Start of Data under study

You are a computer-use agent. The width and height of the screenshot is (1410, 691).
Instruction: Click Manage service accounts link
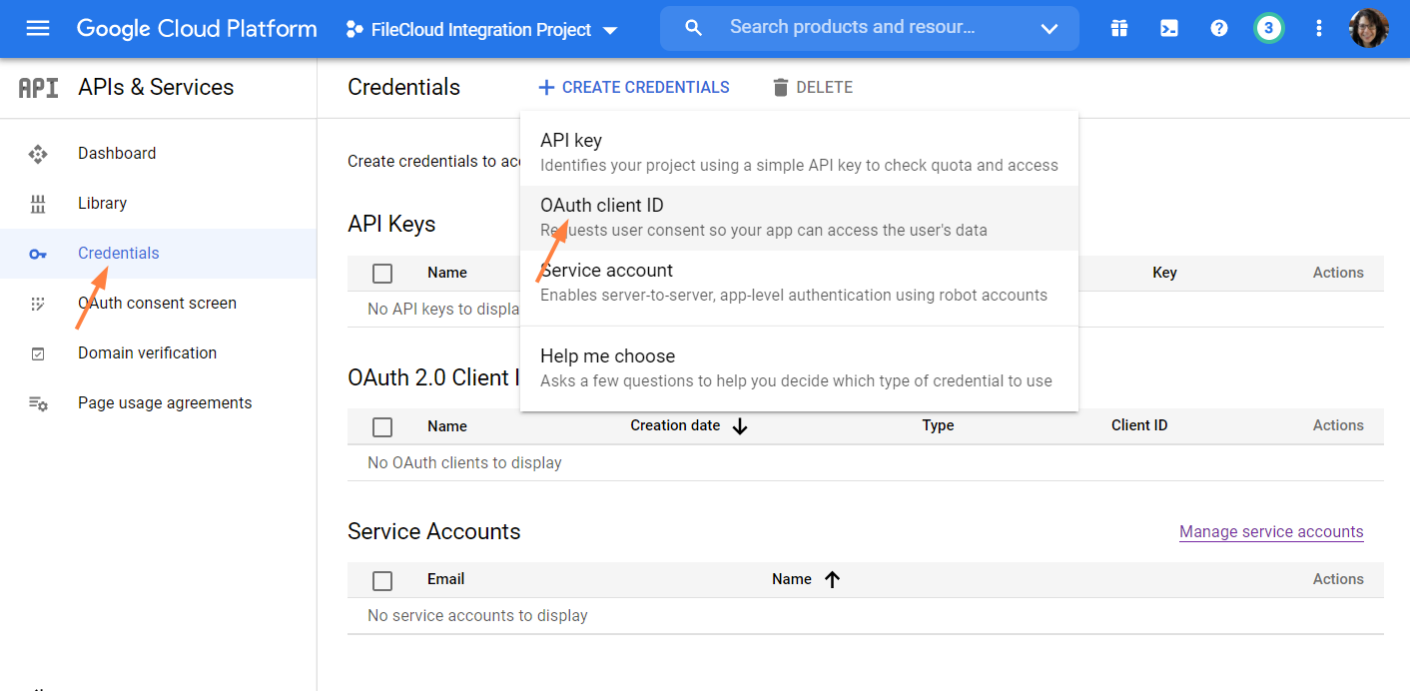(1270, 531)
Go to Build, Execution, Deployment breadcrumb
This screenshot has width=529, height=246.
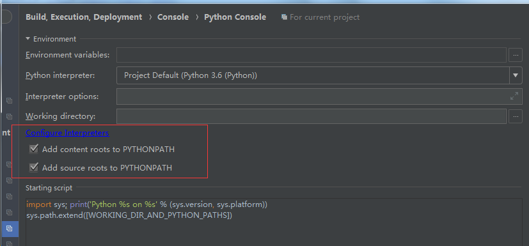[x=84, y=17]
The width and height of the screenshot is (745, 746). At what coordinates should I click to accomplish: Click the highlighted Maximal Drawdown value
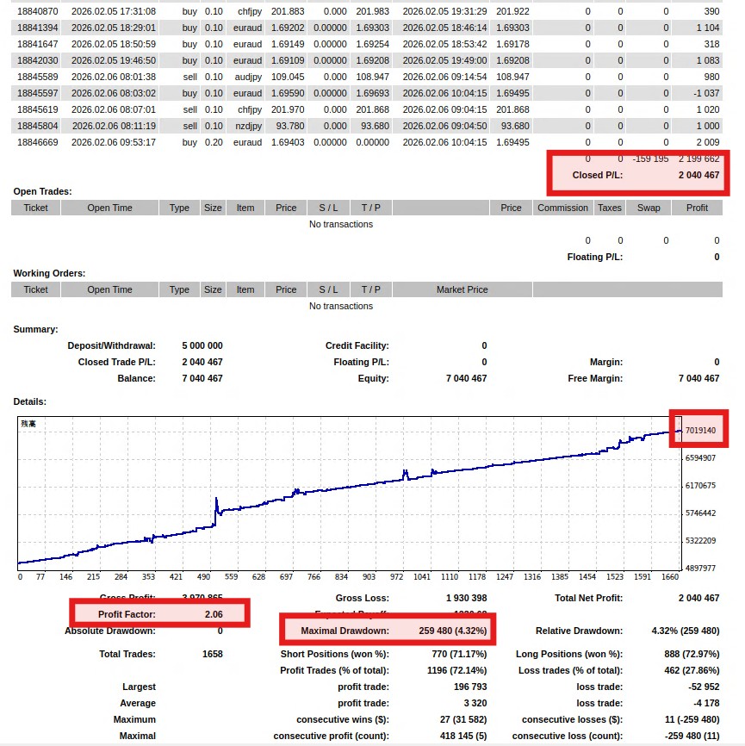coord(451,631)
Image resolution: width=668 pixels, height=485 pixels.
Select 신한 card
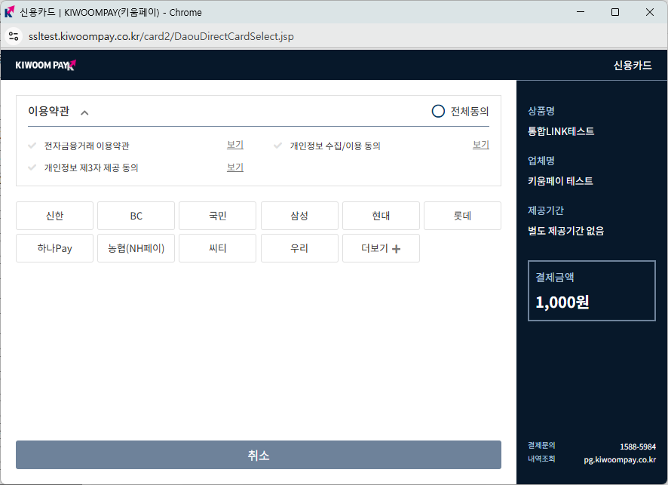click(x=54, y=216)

End of Data under study
Start of Data under study

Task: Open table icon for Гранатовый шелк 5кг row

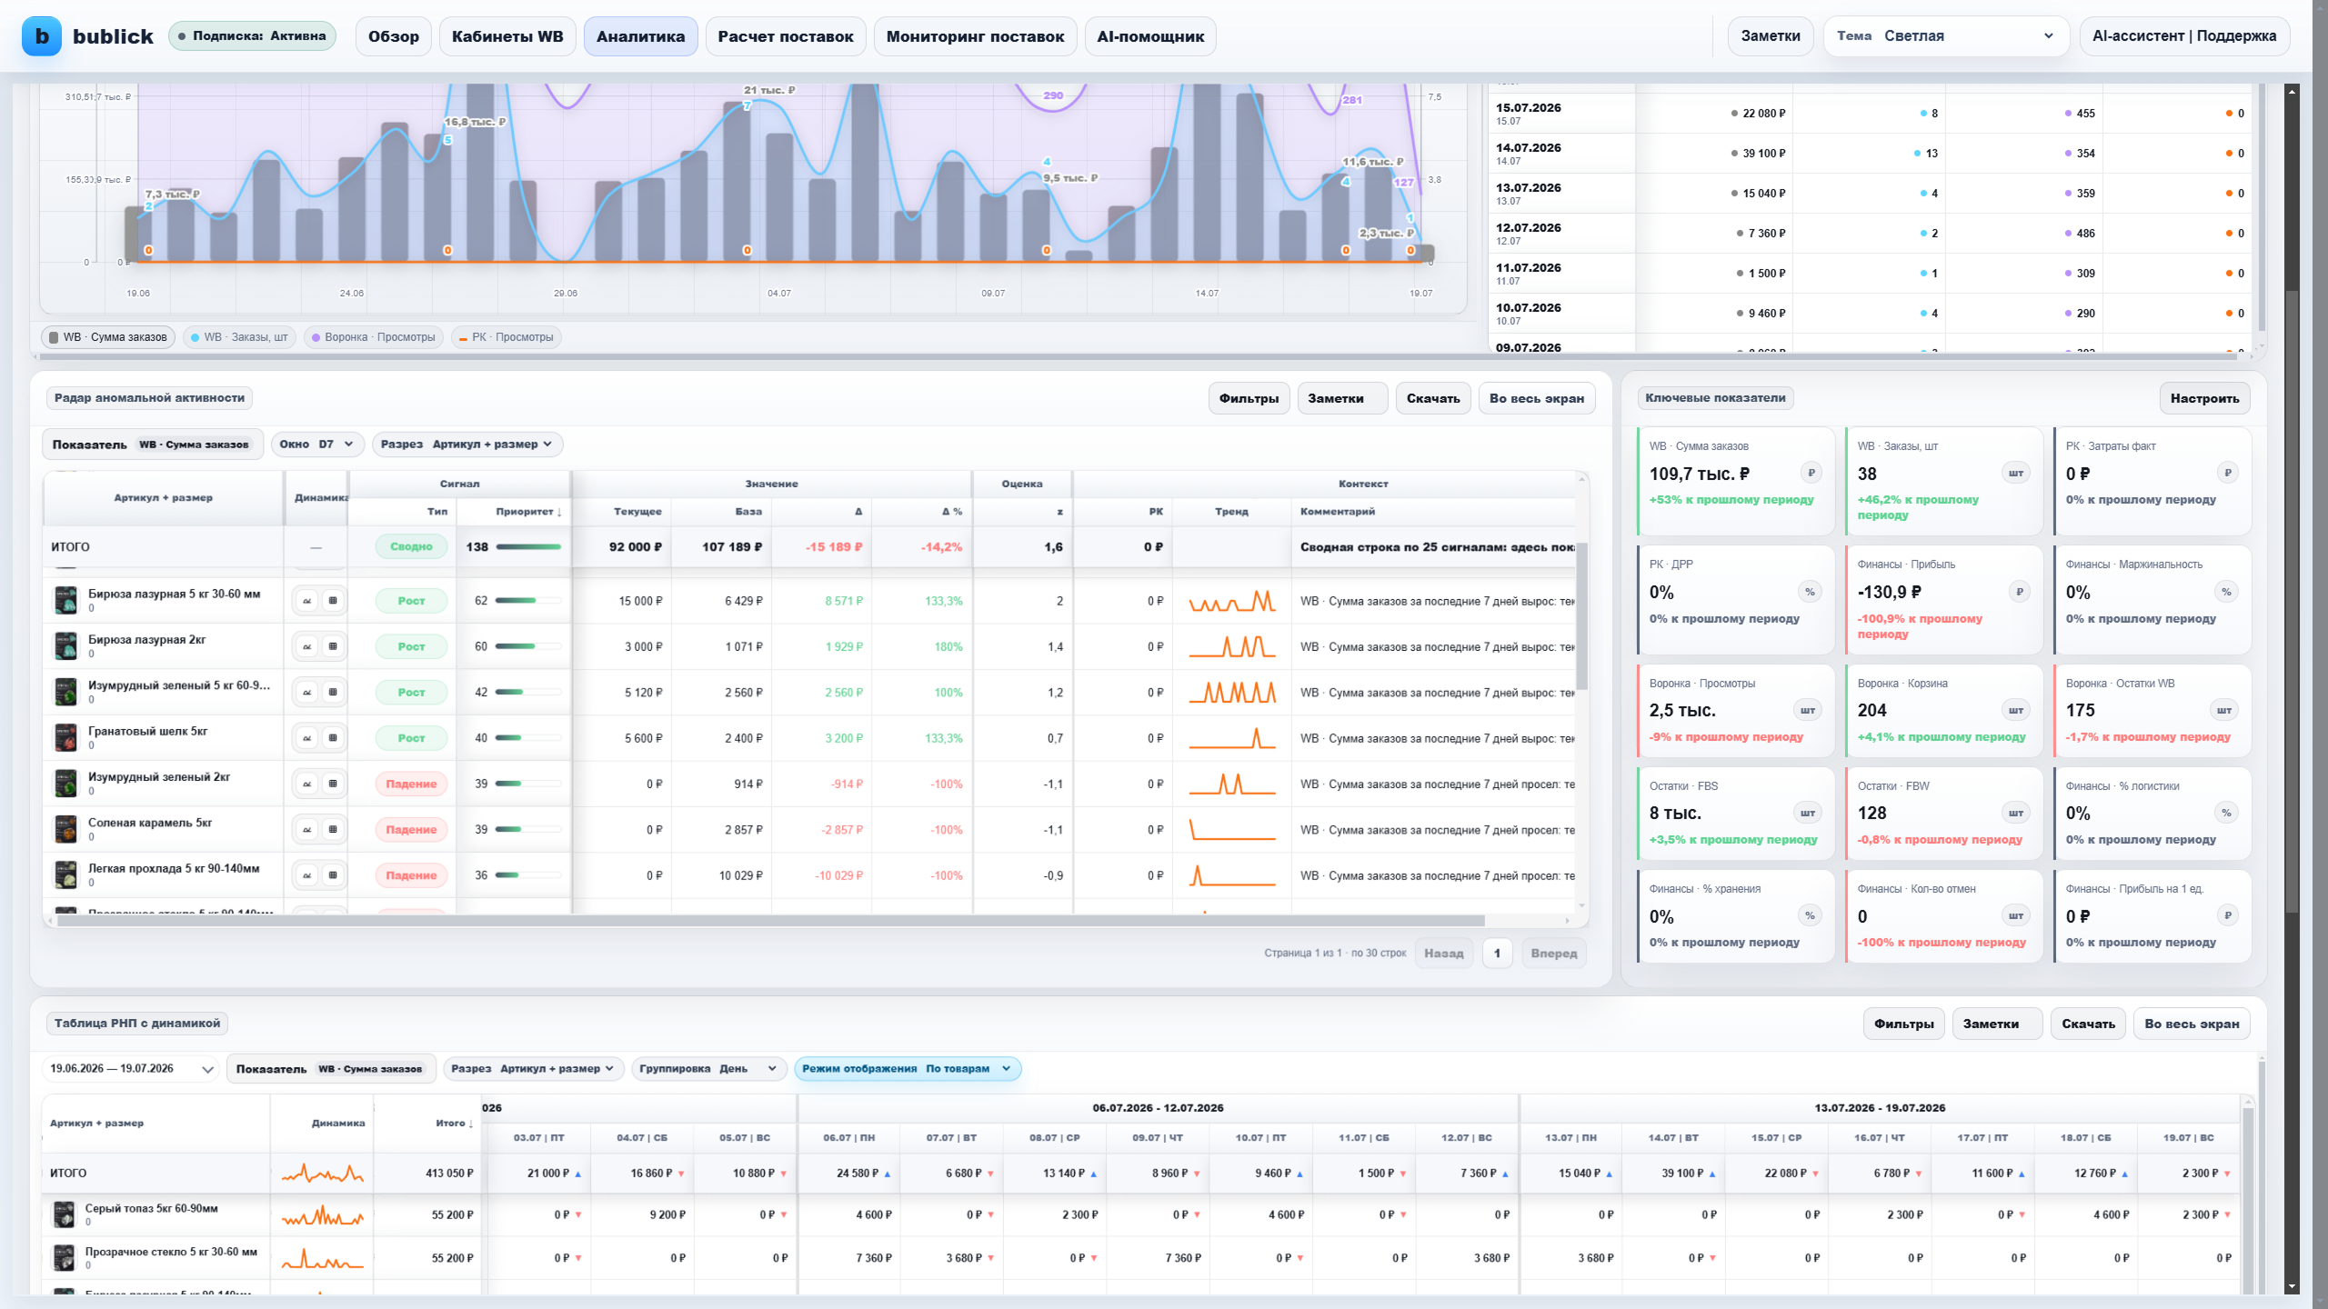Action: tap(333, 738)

End of Data under study
Start of Data under study

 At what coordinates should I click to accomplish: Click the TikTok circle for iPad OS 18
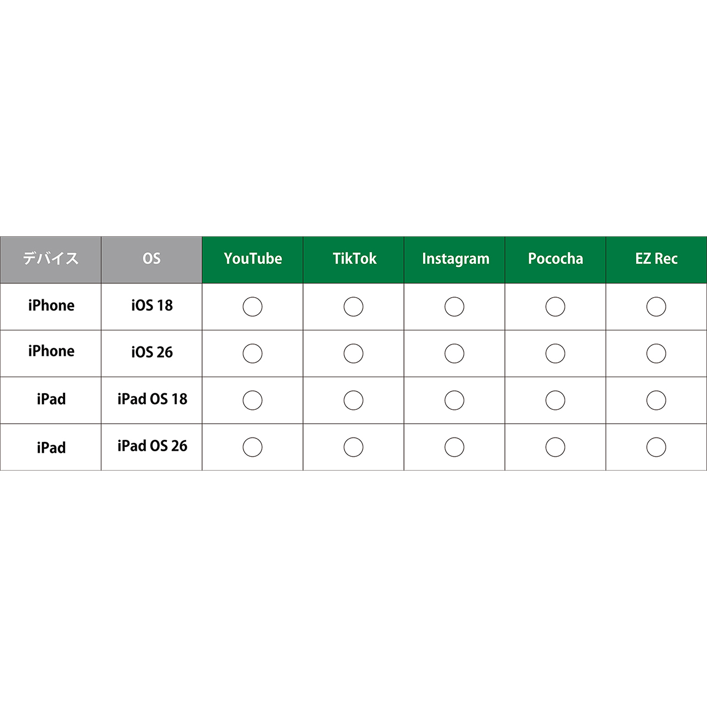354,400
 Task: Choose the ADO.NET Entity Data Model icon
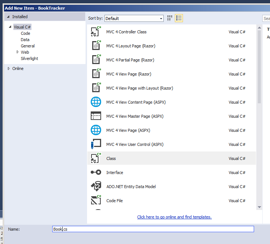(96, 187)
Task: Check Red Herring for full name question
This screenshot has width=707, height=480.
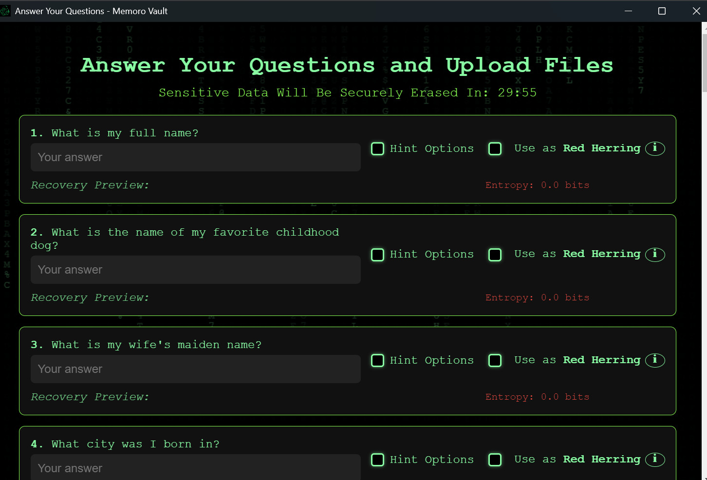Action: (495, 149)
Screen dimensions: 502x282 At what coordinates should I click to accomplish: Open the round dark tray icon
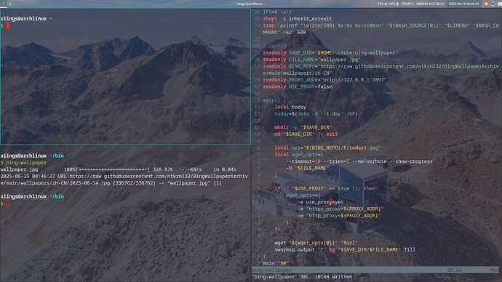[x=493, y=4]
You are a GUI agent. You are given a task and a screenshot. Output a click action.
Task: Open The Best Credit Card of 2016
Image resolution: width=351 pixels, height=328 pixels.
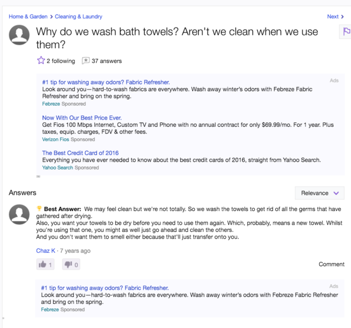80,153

End of Data under study

# Exercise directions:
Show all lines of the material in which the word "agent" can be found.

# Task result:
You are a computer-use agent. The width and height of the screenshot is (1410, 691).
You are a GUI agent. You are given a task and a screenshot. Output a click action.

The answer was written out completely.